Health workers handle a mock Ebola patient.

The Ministry of Health through Rwanda Biomedical Center (RBC) and King Faisal Hospital have conducted a simulation exercise of Ebola to ensure readiness for prevention and fighting a deadly virus that was declared an outbreak in Uganda on September 20.

It was conducted at King Faisal hospital on October 17.

Rwanda has not received any Ebola related case, but the simulation exercise aims to assess the readiness of the medical teams to respond to an outbreak, if there is one.

The simulation exercise involves various personnel from King Faisal, Ministry of Health and Rwanda Biomedical Centre representatives. It involves different phases among them training sessions on Ebola disease, Ministry of Health guidelines, Standard Operating Procedures (SOPs) during the disease outbreak and rehearsals.

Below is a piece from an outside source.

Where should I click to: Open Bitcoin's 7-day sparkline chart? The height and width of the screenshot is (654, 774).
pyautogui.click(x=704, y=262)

The exercise also involves hospital staff participating in a hands-on practice to handle a “Ebola patient,” utilizing the proper tools and protocols that can successfully contain Ebola in the event of an outbreak.

“Today’s simulation exercise targets knowing our readiness on fighting Ebola virus. The virus is in our neighboring country, we must be ready,” Dr. Kambutse Immaculate, an Internal medicine doctor at King Faisal said.

“Essentially, the exercise shows us our strengths and weak areas that need to be improved. So far, we are ready, doctors have been trained and given SOPS to follow, if there is any case,” she added.

While the patient is already receiving emergency care, tests are run for 48 to 72 hours. Once the infection is confirmed, therapy can begin. To prevent the virus from infecting others, the crew also goes through a decontamination exercise.

During the simulation, a fictitious Ebola patient presented to the hospital with symptoms resembling those of the disease. Medical staff responded right away, isolating the patient and taking precautions as they treated the ostensibly ill patient.

“For a patient to be treated, there must be good and quick communication. The patients pass through various people who transport a patient to the hospital, before reaching the doctors. The communication must be effective,” Dr. Nkeshimana, who is in charge of Case Management at the Ministry of Health said.

“All the equipment should be available firstly; protective gears, brackets to slow dirty or possibly infected materials and others. Our responsibility is treating, and prevention. But also, social protection,” he added.

According to the Uganda Ministry of Health, as of 10 October 2022, 48 confirmed cases had been reported, including 17 fatalities, of which four were medical personnel.